▽
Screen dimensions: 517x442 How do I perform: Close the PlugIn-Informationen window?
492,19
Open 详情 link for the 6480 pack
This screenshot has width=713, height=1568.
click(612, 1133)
△
*PROBLEM DETAILS:*
Reproduce the listing above character for character.

*COMPLETED EXERCISE:*
Screen dimensions: 517x442 How do I perform: Close the PlugIn-Informationen window?
492,19
Open 详情 link for the 6480 pack
This screenshot has width=713, height=1568.
click(612, 1133)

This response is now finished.